▶ [Required work]:
Collect every line in the records below that contains the string "pyautogui", matching case exactly.

Excerpt from a dataset
______

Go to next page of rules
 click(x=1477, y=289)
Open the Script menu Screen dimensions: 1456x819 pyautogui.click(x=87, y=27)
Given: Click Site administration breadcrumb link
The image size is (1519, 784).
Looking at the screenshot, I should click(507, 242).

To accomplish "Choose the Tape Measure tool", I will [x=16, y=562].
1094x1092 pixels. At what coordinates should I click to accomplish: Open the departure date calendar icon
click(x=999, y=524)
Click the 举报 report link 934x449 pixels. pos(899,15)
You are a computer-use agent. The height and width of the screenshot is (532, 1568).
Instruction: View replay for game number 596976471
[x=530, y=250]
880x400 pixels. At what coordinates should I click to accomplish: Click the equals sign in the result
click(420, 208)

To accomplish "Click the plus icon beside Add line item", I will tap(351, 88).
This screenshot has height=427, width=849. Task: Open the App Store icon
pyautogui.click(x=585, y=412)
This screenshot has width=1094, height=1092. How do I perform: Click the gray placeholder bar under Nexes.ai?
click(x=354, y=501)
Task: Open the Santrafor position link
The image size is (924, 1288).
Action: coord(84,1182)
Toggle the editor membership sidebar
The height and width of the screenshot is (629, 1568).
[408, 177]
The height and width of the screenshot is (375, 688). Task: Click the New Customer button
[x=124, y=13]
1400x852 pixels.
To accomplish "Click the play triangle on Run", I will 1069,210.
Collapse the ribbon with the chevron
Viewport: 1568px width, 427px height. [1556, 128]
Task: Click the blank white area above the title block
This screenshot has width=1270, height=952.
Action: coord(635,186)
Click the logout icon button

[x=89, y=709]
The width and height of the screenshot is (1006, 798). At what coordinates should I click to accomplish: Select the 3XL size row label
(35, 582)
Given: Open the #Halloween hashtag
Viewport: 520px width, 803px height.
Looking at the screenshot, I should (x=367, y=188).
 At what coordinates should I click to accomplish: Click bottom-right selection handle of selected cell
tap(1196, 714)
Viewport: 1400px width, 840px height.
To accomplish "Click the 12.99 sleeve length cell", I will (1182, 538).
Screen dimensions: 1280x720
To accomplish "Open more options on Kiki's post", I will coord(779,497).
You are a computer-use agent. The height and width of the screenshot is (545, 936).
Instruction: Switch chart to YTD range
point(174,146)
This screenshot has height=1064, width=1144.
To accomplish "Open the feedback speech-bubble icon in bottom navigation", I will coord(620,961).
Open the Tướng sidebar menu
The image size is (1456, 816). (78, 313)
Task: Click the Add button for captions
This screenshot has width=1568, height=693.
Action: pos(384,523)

______

▶ [Output of the task]:
Open the Script menu Screen dimensions: 1456x819 pyautogui.click(x=87, y=27)
pyautogui.click(x=585, y=412)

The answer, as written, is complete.